++++ Text shown

BY MOST CALCULATIONS, some 200,000 people will die prematurely over the next two decades because their jobs have exposed them to asbestos. It is typically 15 to 40 years from the time a person is exposed until the symptoms of disease begin to appear. Many of the current suits are being filed by people who were shipyard workers during World War II. It means that the volume of asbestos litigation is likely to expand greatly over the next generation, regardless of any precautions taken now.

It has been evident for some time that the conventional sort of product liability litigation is extremely inefficient in the asbestos cases. The Rand Corporation now has begun publishing research showing just how badly things are going. Rand's Institute for Civil Justice surveyed the 3,800 asbestos claims that had been settled before last Aug. 26, when the Manville Corp. interrupted the process by filing for bankruptcy. If you had the impression that most of the money was going to lawyers, and shockingly little to the people suffering from asbestiosis and cancer, you're right.

The average claim has cost the defendants and their insurance companies about $95,000. Of that, they spent $35,000 on their own legal defense and they paid $60,000 in compensation. But out of that compensation, the victims paid an average of $25,000 in their own lawyers' fees.

To put it the other way, out of that $95,000 the lawyers for both plaintiff and defendant got $60,000. The plaintiff, when all the legal bills were paid, ended up with $35,000--slightly more than one-third of the total amount of money devoted to the case.

++++++++

* Aim of the task
Could you give the asbestos litigation text again from "The average claim" up to and including "to the case.", replacing "plaintiff" with "claimant"?

++++ Data provided

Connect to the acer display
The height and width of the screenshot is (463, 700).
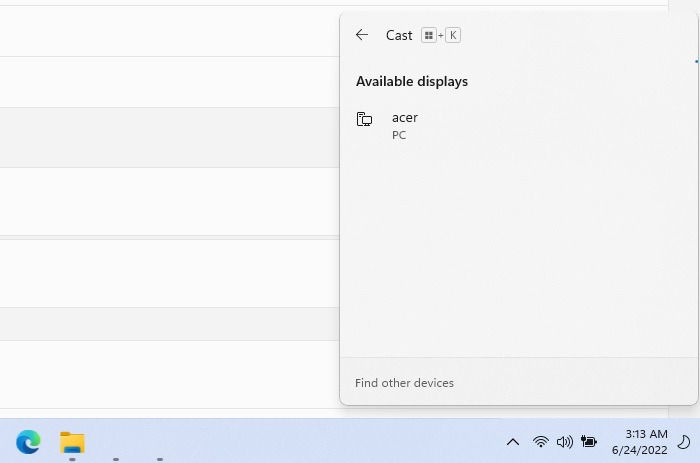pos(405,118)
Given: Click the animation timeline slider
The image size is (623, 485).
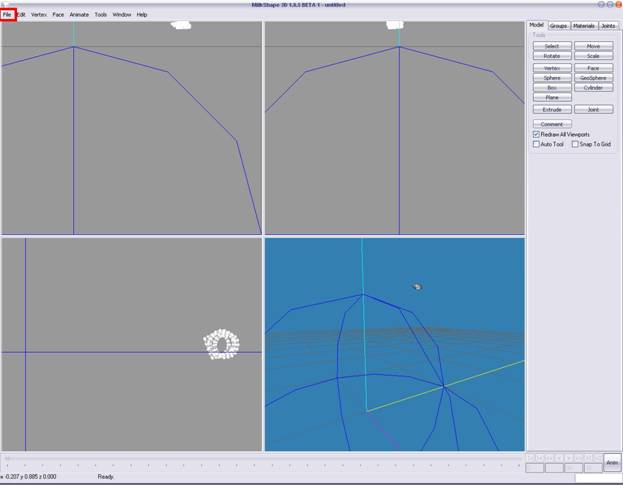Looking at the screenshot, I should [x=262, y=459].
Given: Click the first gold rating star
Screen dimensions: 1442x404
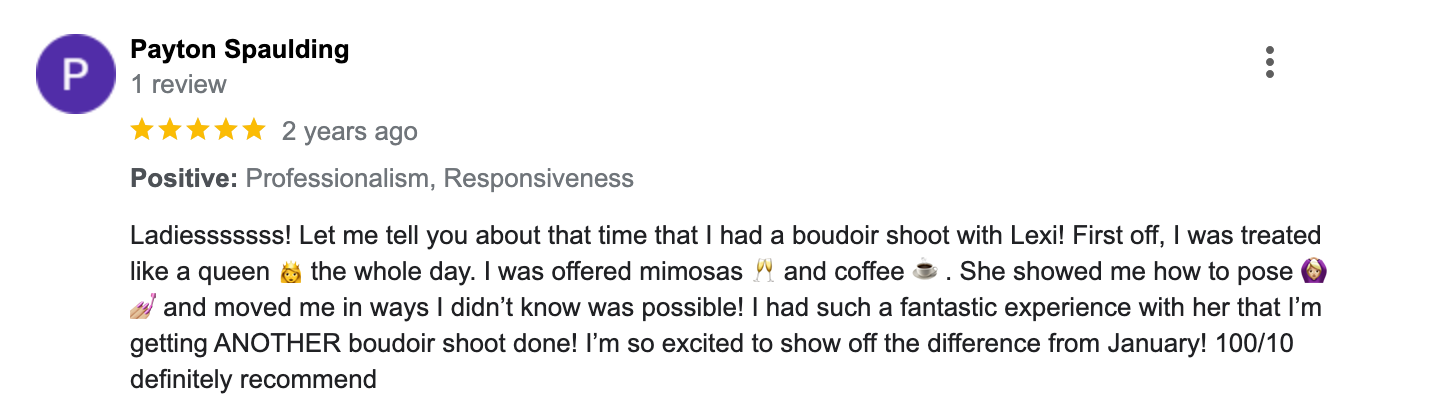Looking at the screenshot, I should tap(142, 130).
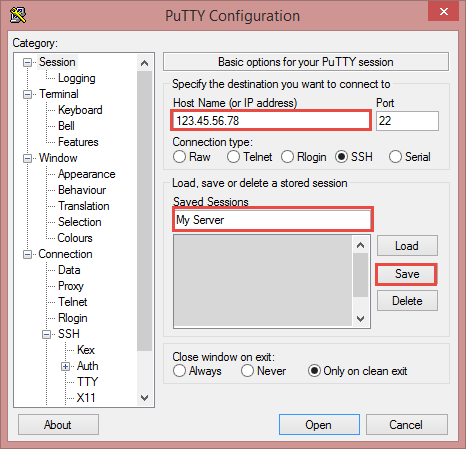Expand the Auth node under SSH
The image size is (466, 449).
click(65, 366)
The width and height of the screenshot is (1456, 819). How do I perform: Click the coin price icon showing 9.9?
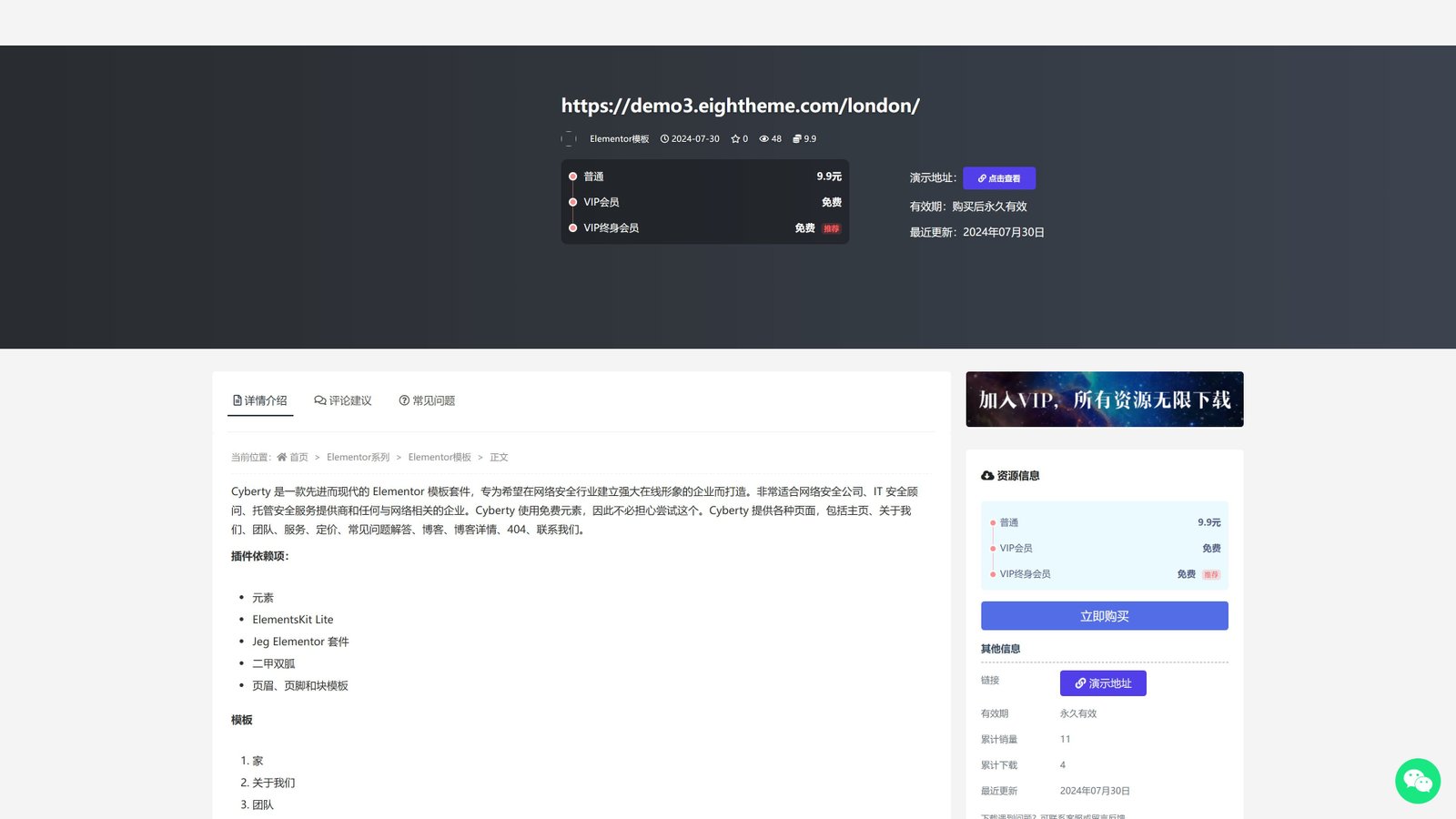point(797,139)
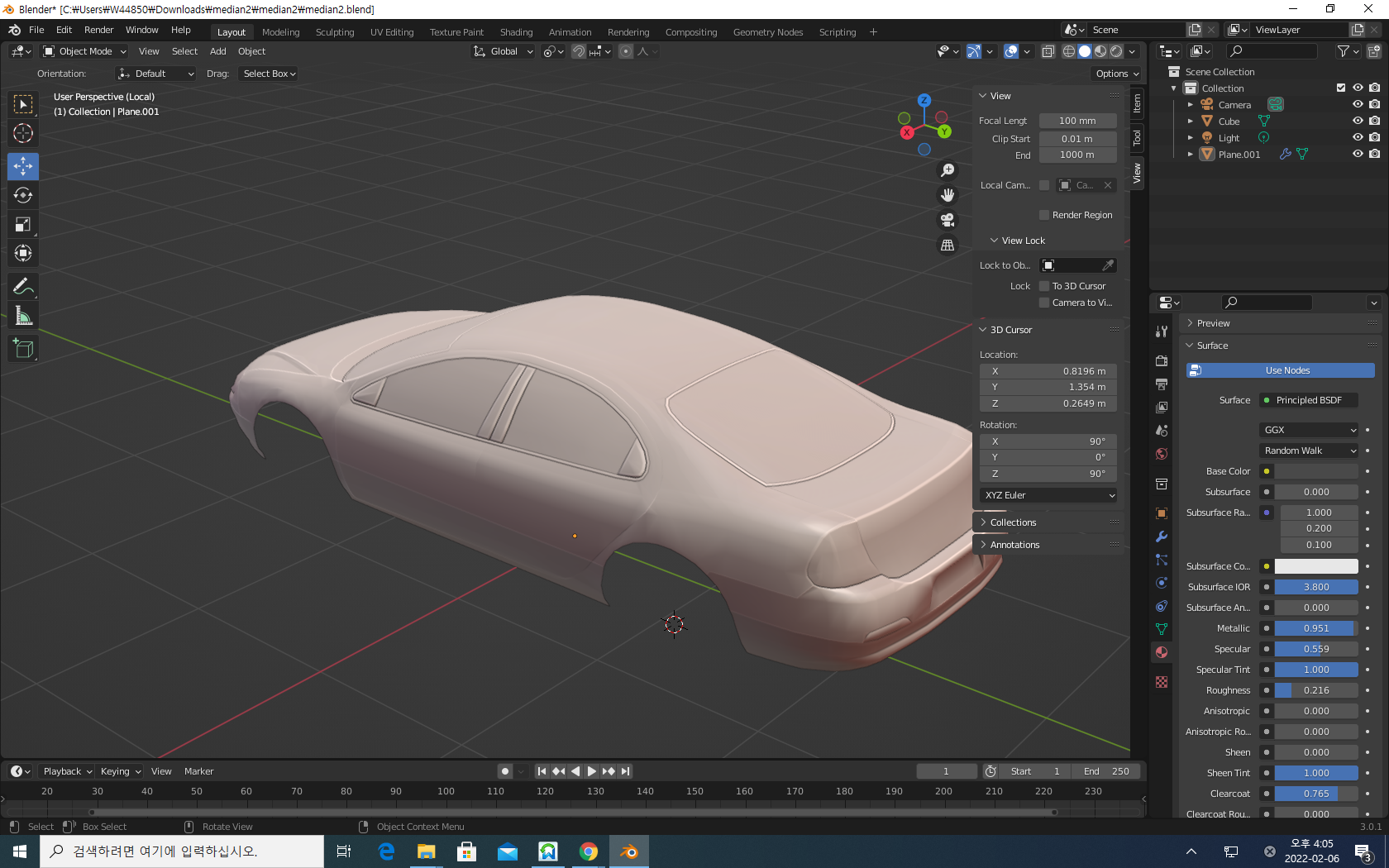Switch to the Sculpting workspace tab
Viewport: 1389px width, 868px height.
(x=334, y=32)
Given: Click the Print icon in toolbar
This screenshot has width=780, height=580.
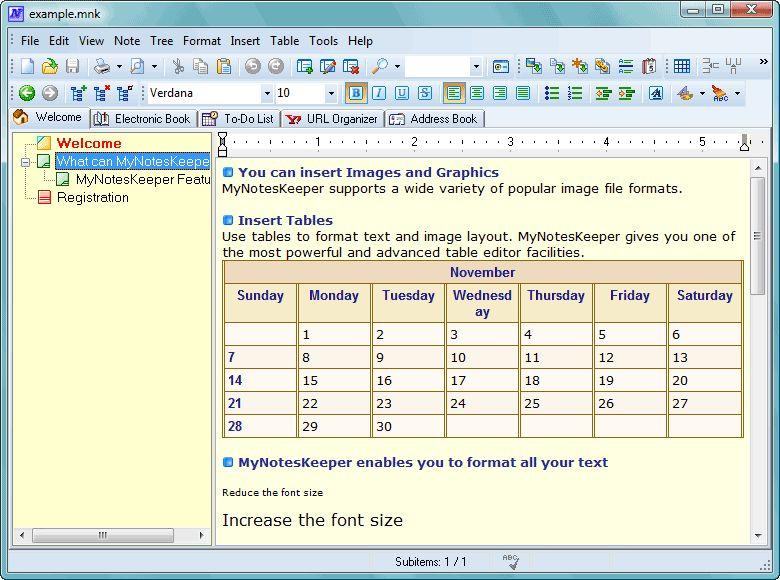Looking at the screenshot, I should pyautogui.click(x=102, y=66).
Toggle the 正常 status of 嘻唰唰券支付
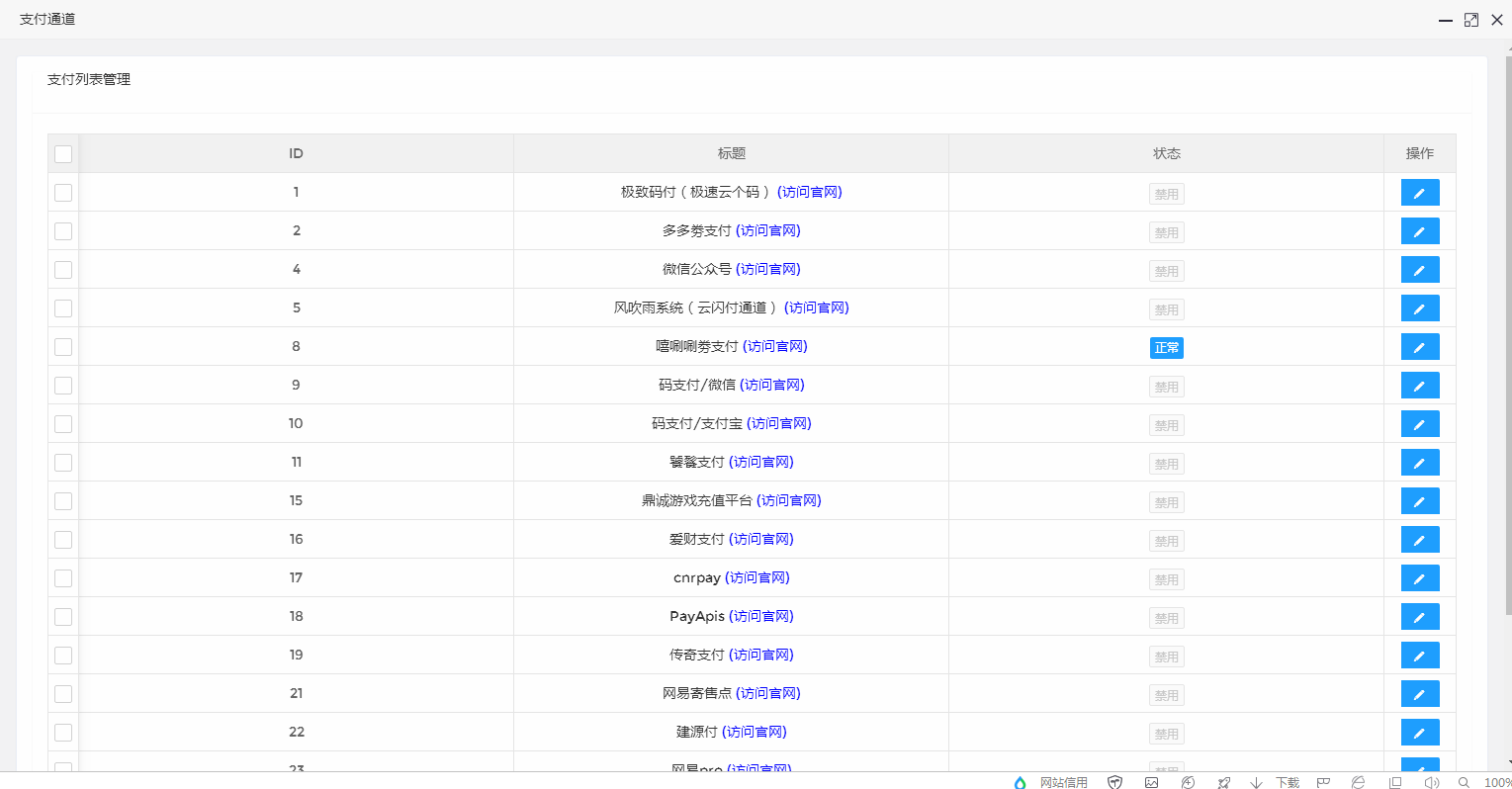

++++++++

* Response
The average claim has cost the defendants and their insurance companies about $95,000. Of that, they spent $35,000 on their own legal defense and they paid $60,000 in compensation. But out of that compensation, the victims paid an average of $25,000 in their own lawyers' fees.

To put it the other way, out of that $95,000 the lawyers for both claimant and defendant got $60,000. The claimant, when all the legal bills were paid, ended up with $35,000--slightly more than one-third of the total amount of money devoted to the case.